Marx‘ Erkenntnisse sind hinsichtlich ihres Sinns, ihrer Wahrheit und Nützlichkeit keineswegs nur auf die kapitalistischen Verhältnisse beschränkt. Seine Theorie von der Gesellschaft trägt universellen Charakter und wird ihren Wert behalten, wenn die Menschheit den Kapitalismus längst hinter sich gelassen hat. Die Behauptung eines Norbert Blüm, Marx sei tot, kann man – unverblümt gesagt – nur als riesengroße Dummheit bezeichnen. Seit Marx hat sich die Welt ohne Zweifel ganz wesentlich verändert. Beginnend mit der Oktoberrevolution haben Umwälzungen stattgefunden, welche die Gestaltung sozialistischer Verhältnisse einleiteten. Trotz des Zusammenbruchs der UdSSR und der Niederlage des Sozialismus in Europa gibt es weiterhin Länder mit sozialistischer Orientierung. Und die Erfahrungen, die seit 1917 bei der Gestaltung einer Alternative zum Kapitalismus gesammelt wurden, sind von unschätzbarem Wert.
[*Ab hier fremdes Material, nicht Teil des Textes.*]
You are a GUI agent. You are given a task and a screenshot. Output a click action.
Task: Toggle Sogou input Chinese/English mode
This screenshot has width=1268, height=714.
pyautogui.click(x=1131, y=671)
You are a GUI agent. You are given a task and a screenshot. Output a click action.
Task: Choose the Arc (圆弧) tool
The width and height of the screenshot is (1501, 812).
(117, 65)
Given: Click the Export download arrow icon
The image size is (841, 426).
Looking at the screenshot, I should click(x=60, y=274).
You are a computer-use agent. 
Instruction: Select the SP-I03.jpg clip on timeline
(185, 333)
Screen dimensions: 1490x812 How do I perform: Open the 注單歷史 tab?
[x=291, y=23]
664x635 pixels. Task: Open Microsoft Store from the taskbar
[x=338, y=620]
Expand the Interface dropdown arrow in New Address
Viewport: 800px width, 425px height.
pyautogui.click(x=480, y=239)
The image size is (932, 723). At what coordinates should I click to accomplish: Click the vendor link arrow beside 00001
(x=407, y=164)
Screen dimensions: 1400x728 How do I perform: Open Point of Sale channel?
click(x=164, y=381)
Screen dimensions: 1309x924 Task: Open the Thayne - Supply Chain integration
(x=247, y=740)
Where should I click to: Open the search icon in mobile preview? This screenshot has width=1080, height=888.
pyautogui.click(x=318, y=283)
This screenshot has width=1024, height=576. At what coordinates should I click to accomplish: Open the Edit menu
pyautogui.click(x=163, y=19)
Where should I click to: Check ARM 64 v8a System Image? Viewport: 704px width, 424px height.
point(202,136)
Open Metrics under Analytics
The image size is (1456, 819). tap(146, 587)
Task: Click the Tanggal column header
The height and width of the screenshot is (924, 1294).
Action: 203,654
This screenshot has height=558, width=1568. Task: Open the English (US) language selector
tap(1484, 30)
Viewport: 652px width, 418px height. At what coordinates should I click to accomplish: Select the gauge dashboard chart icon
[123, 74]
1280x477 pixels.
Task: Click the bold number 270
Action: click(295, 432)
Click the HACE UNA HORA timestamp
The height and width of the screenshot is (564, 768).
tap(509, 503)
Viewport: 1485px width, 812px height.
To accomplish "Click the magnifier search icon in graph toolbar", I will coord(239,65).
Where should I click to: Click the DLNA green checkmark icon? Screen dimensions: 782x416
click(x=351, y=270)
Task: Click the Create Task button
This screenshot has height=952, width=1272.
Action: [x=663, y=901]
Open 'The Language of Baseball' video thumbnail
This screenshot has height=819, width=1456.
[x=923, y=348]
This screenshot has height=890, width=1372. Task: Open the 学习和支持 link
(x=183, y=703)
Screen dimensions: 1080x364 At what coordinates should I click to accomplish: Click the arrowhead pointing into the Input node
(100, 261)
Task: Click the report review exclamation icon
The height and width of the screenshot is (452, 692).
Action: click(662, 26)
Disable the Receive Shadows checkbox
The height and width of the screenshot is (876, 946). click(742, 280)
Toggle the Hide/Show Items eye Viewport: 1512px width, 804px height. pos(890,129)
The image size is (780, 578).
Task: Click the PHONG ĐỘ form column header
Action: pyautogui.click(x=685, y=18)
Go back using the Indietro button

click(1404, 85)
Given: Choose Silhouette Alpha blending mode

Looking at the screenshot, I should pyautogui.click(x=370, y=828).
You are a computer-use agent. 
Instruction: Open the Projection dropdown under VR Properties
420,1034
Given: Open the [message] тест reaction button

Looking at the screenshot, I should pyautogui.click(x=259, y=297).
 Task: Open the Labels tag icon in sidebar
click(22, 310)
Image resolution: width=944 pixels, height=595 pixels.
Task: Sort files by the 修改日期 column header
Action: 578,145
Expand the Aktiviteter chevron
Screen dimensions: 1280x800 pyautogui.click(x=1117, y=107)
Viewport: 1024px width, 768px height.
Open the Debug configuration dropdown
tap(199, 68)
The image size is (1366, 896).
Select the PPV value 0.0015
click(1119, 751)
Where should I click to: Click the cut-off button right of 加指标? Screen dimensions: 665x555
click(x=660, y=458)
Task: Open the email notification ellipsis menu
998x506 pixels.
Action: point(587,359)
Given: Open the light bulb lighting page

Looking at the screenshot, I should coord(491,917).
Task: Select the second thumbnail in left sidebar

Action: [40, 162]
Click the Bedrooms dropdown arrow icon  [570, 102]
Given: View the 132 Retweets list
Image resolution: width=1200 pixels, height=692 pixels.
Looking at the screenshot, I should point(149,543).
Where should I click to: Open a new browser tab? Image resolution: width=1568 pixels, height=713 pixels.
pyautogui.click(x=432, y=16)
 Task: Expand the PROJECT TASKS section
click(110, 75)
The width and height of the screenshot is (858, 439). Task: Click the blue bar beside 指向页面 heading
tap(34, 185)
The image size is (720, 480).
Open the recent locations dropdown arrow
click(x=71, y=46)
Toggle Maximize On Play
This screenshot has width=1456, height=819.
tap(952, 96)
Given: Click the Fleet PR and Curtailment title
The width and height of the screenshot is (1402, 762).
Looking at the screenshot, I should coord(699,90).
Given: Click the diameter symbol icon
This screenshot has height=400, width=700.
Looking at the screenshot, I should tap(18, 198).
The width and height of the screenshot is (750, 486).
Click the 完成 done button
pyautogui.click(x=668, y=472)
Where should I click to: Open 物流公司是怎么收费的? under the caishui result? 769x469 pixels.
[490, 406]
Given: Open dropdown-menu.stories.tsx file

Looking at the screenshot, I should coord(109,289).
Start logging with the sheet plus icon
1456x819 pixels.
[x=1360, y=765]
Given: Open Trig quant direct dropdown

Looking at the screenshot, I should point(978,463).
Der widerspruchsvolle und komplizierte Prozeß der Überwindung des Kapitalismus ist von Erfolgen und Rückschlägen gekennzeichnet, gestaltet sich aber vor allem weitaus langwieriger, als angenommen wurde. Er setzt zugleich einen Prozeß der Erkenntnis voraus: Nur wenn sich die Kräfte des Fortschritts von der Marxschen Theorie und Methode leiten lassen, sie klug anwenden und weiterentwickeln, werden sie Erfolg haben.

Wir verabschieden uns nicht, wie manche andere, von Marx. Die Aufgabe besteht vielmehr darin, ihn unter Berücksichtigung neuer Gegebenheiten und Erfahrungen weiterzudenken. Unsere Zeit belegt, wie sehr Marx recht hat und wie nötig er gebraucht wird.

Die Wirksamkeit von Ideen hängt zweifellos vom allgemeinen gesellschaftlichen Klima ab, was nicht bedeutet, daß man sein eigenes Verhalten dadurch bedingt sehen sollte.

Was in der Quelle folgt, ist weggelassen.